During the German invasion of France, 40 museums were either destroyed or badly damaged. When they arrived in the Louvre, the Nazis gazed at the most impressive collection of empty frames ever assembled. They admired the Venus of Milo, while it was a plaster copy.
A German Helped Save The Louvre’s Treasures: Count Franz Wolff-Metternich
During the occupation Jaujard remained in the Louvre, and received Nazi dignitaries, as they insisted the museum remained opened. To them the Louvre would eventually become part of the thousand years Reich. Paris would be turned into “Luna Park,” an entertainment destination for Germans.
Jaujard found himself having to resist not one, but two foes. First, the occupying forces led by rapacious art collectors, Hitler and Göring. Second, his own superiors, part of a collaborationist government. Yet the helping hand he found wore a Nazi uniform. Count Franz Wolff-Metternich, in charge of the Kunstschutz, the ‘art protection unit’.
An art historian, specialist of the Renaissance, Metternich was neither a fanatic nor a member of the Nazi party. Metternich knew where all the museum artworks were hidden, as he personally inspected some of the repositories. But he assured Jaujard that he will do everything he could to protect them from German army interventions.
Hitler had “issued an order to safeguard for the time being, in addition to objects of art belonging to the French State, also such works of art and antiquities which constitute private property.” And that artworks should not be moved.
Metternich Helped Prevent The Seizure Of Museum Collections
Yet an order “to seize, inside occupied territories, French artworks owned by the State and cities, in Paris museum and provinces” was made. Metternich cleverly used Hitler’s own order to stop Nazis from attempting to seize French museum collections.
Goebbels then asked that any ‘German’ artwork in French museums be sent to Berlin. Metternich argued it could be done, but better wait after the war. By throwing sand in the Nazi plunder machine, Metternich saved the Louvre. One can barely contemplate what would have happened had some of its treasures been in 1945 Berlin.
The Kunstschutz, The German Art Protection Unit, also helped save people
Jaujard and Metternich served different flags, and did not even shook hands. But Jaujard knew he could count on Metternich’s tacit approval. Each time someone feared being sent to Germany, Jaujard got him a job so they could stay. One curator was arrested by the Gestapo, she was released thanks to the travel permit signed by Metternich.
Metternich dared to complain directly to Göring about the illegality of the Jewish art collections spoils. Göring was enraged and eventually ordered Metternich’s dismissal. His deputy Tieschowitz succeeded him and acted exactly the same way.

◆ Entries drawn from a collection ◆
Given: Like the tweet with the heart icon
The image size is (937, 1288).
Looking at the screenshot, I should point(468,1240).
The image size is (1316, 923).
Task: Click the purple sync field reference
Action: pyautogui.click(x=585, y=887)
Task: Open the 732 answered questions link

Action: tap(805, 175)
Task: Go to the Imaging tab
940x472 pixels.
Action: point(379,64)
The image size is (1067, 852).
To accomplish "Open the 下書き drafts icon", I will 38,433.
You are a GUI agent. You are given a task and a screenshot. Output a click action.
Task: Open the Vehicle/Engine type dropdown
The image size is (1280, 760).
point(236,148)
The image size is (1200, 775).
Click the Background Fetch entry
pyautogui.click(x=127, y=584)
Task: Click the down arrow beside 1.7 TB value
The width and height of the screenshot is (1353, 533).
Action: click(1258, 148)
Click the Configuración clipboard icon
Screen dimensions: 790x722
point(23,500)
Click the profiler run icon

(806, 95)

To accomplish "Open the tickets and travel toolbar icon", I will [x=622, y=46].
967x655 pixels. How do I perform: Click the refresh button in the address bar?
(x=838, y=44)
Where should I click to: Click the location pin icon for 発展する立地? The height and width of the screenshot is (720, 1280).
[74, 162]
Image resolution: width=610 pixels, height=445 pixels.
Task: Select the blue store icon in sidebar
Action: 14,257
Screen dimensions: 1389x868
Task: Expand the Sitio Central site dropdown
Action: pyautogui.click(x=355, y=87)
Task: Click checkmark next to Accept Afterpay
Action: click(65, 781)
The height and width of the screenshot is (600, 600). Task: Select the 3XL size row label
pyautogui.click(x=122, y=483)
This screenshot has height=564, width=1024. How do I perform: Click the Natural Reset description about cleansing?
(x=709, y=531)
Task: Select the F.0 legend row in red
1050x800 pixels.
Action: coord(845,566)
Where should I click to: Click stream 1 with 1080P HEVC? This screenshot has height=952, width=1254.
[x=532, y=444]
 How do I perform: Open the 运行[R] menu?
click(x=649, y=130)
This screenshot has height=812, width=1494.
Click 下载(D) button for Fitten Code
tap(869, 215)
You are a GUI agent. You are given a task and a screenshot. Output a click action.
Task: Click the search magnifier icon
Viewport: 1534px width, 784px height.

◆ Instructions to follow ◆
In the text about the Louvre during the German occupation, who replaced Metternich after Göring ordered his dismissal?

◆ Solution below ◆
His deputy, Tieschowitz.